The People vs. Larry Flynt is a biopic about the life and legal woes of Hustler founder Larry Flynt (Woody Harrelson). Norton played Flynt’s attorney Alan Isaacman, and while much of his part is fictionalized, he conveys the character perfectly. 

Norton’s debut year of three outstanding performances earned him an Academy Award nomination for one of them: Primal Fear.

8. Jim Carrey – ‘Eternal Sunshine’ And ‘Lemony Snicket’ (2004)

Jim Carrey - 'Eternal Sunshine' And 'Lemony Snicket' (2004)

Jim Carrey‘s career has somewhat approximated that of Robin Williams, in that he started out in comedy and transitioned to drama – and then back again. Carrey’s comedic work is definitive of the genre throughout the 1990s and beyond, but the man has range. He proved this by starring as protagonist Joel Barish in 2004’s Eternal Sunshine of the Spotless Mind.

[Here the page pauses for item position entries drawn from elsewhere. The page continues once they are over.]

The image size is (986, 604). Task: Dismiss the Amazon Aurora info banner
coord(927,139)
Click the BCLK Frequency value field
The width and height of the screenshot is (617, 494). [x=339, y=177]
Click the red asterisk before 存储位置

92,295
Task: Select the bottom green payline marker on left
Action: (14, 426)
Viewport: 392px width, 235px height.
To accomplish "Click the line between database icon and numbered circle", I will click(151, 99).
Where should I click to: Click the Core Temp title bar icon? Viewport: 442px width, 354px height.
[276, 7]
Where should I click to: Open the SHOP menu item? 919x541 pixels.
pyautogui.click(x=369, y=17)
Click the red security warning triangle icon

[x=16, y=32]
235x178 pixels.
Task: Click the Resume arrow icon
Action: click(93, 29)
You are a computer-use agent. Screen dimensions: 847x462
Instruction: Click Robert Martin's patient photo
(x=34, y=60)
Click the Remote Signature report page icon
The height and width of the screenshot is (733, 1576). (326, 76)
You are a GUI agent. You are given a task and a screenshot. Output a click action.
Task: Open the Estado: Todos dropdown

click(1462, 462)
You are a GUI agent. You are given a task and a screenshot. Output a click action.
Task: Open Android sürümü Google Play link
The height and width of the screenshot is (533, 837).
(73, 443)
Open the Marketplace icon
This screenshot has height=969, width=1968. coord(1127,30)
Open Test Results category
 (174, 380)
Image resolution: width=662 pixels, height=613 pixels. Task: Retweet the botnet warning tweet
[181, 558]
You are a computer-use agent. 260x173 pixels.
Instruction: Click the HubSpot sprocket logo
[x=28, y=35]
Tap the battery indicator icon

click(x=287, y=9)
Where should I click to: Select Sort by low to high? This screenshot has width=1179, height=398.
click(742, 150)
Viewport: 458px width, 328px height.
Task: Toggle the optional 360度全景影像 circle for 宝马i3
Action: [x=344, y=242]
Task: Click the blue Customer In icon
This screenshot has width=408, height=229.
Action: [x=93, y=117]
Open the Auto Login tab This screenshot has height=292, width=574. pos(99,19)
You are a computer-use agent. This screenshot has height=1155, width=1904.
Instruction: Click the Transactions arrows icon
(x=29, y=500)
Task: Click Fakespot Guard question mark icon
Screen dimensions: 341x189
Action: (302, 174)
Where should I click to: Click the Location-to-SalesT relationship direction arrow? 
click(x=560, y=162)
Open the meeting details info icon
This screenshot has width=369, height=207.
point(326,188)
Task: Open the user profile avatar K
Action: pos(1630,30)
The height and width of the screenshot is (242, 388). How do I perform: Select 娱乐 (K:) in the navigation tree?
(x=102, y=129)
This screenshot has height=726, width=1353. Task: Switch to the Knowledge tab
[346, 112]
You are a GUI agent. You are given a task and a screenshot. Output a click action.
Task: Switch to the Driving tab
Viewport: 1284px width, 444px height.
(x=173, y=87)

Barish elects to have his memories of his ex-girlfriend erased (after he learns that she did the same). The film plays out during the procedure as he struggles to undo his decision by reliving various memories with his ex. Many critics and viewers found the movie to be poignant, well-written, and well-acted. Carrey discussed his feelings on the part in a 2019 interview:

It wasn’t about memory. It was about being erased. It was a different perspective on it. It was about how it would feel to be erased. That was the strongest pull for me. That’s a heavy feeling. That’s what hit me with the script. When he finds out that she’s erased him, it’s just a brutal thing to hit probably anybody’s ego, but a male ego especially.

I loved the idea that the memories went in reverse. There were so many things that made it different than your normal losing-your-memory movie. I love the clunky, sci-fi aspect of this movie. It doesn’t take it over, it’s just a function within it. It’s interesting.

Carrey’s other 2004 role was as Count Olaf in Lemony Snicket’s A Series of Unfortunate Events. He offers a return to form as he hilariously chews the scenery (in a good way) in every moment he’s in-frame. That’s largely due to Olaf’s profession: he’s a stage actor, and Carrey clearly has fun with the role.

9. Adam Driver – ‘Marriage Story’ And ‘The Rise of Skywalker’ (2019)

Adam Driver - 'Marriage Story' And 'The Rise of Skywalker' (2019)

Whether you love or hate the Star Wars prequel trilogy, you’d be hard-pressed to call Adam Driver‘s Kylo Ren a purely bad character. He’s anything but, and much of that has to do with the intensity of Driver’s performance. He played Ren as a villain-turned-hero, and while it took three films to do so, it all comes to a head in 2019’s Star Wars: Episode IX – The Rise of Skywalker. Interestingly, Driver was initially apprehensive about taking the role, as he explained in a 2019 interview with Rolling Stone:

Just because people can remake something, or revisit a world, doesn’t necessarily mean they should. I’ve seen a lot of bigger-budget movies that sacrifice character and stories for spectacle, and I had no idea what it was going to look like or what the script was. But the first words out of J.J.’s [Abrams] mouth were about character and story. It was all really cool. And even then, you have doubts. Can I live up to that? I’m a fan of the movies. You don’t want to f*ck it up by any means. It seemed that because I was scared of it, maybe it was a good reason to do it.

That same year, he starred opposite Scarlett Johansson in Marriage Story, a film about a couple going through a bitter divorce. Driver is all over the place emotionally in his performance as Charlie Barber, and it’s intense. He proves his acting mettle in this role, which offered a bit more range than his final Star Wars performance.